The Bank of England began reducing interest rates in August 2024. Six cuts since then have lowered rates to 3.75%, the lowest level since early 2023.

The December 2025 rate cut responded to concerns about rising unemployment and weak economic growth. This decision was narrowly approved with a 5-4 vote. In February 2026, policymakers voted 5-4 to maintain rates at 3.75%.

Following the February meeting, Bank governor Andrew Bailey stated he now expects inflation to approach the 2% target from spring onwards, earlier than his previous forecast of 2027.

"That's good news," said Bailey. "We need to make sure that inflation stays there. All going well, there should be scope for some further reduction in [the] Bank Rate this year."

The next interest rate decision is scheduled for Thursday, 19 March.

Wage Growth Compared to Inflation

Official figures indicate that regular pay in the UK grew faster than inflation between October and December. Average annual growth in pay (excluding bonuses) during this period was 4.2%, a slight decrease from 4.5% in the previous quarter.

After adjusting for inflation, wages increased by 0.8% between October and December. Public sector annual average regular earnings growth was 7.2%, while the private sector saw 3.4% growth.

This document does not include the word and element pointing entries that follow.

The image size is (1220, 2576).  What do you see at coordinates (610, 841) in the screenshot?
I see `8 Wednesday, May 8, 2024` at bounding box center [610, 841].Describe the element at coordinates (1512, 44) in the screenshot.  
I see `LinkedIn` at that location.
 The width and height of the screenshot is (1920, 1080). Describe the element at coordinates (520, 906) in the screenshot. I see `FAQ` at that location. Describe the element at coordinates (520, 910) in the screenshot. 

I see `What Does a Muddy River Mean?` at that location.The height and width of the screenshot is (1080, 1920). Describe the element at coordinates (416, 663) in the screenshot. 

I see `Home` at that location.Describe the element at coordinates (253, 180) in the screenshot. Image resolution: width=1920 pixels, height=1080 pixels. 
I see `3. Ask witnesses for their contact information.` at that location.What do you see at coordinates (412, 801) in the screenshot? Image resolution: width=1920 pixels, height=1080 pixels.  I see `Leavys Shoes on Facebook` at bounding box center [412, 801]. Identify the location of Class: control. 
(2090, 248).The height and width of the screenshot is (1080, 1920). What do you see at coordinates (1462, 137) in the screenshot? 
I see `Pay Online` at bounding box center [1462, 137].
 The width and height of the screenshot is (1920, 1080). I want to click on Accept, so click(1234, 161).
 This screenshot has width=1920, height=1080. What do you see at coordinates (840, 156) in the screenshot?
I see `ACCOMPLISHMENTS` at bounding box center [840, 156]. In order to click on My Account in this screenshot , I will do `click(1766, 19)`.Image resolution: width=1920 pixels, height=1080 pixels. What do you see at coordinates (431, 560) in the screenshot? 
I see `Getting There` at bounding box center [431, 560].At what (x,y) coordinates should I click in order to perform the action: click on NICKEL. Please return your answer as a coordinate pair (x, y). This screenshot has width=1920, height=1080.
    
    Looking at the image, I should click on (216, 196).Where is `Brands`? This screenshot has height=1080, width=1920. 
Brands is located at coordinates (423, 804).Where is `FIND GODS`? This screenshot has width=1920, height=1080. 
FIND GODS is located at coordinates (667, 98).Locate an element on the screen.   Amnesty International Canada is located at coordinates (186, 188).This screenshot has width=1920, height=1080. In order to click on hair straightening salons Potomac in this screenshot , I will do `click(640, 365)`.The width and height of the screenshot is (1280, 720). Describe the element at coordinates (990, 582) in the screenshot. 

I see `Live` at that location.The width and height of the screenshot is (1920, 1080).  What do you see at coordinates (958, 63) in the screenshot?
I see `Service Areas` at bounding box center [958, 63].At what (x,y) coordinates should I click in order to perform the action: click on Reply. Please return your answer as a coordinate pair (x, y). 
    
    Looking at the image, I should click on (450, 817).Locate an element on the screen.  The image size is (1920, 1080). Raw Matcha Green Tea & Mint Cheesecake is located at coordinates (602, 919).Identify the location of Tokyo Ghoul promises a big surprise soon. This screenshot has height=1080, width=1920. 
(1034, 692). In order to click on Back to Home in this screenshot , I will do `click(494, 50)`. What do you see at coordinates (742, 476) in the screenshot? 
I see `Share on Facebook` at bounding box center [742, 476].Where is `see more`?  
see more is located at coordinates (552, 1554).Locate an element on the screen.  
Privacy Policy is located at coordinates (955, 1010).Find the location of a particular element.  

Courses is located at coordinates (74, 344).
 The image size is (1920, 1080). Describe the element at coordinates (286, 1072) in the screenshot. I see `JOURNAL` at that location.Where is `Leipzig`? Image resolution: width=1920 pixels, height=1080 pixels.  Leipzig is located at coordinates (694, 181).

Separately, ONS data showed UK job vacancies decreased by 2,000 (0.2%) from November 2025 to January 2026, totaling 726,000 vacancies. The unemployment rate rose slightly to 5.2% in the three months to December, up from 5.1% in the preceding three months, factors that influence the Bank of England's rate decisions.

A line chart showing annual change in regular pay in Great Britain adjusted for CPI inflation, from October to December 2015 to 2025. Figures exclude bonuses and pay arrears, and account for seasonal variation. In the year to October to December 2015, real wages rose by 1.8%, and then fluctuated between positive and negative growth before hitting a high of 5.3% in mid-2021. It then hit a low of -3.9% in mid-2022, before rising again to 3.3% in April to June 2024. It has fallen since then, reaching 0.8% in October to December 2025.

Inflation and Interest Rates in Europe and the US

Both the US and eurozone countries have been working to limit price increases but maintain lower central bank interest rates than the UK.

Eurozone inflation was 1.9% in December 2025, down from 2.1% the previous month, with preliminary January data suggesting a further decline to 1.7%. Between June 2024 and June 2025, the European Central Bank (ECB) reduced its main interest rate from a record 4% to 2%, where it has remained.

In the US, inflation has also eased recently. Prices rose by 2.4% over the 12 months to January, down from 2.7% the prior month, marking the slowest pace since May. In December, the US Federal Reserve cut its target interest rate for the third time in 2025, setting it between 3.50% and 3.75%, the lowest in three years, and held rates steady at its January meeting.

Earlier in the year, the Fed faced criticism from former US President Donald Trump for not cutting rates sooner. Trump has nominated Kevin Warsh to lead the Fed when current chairman Jerome Powell's term ends in May.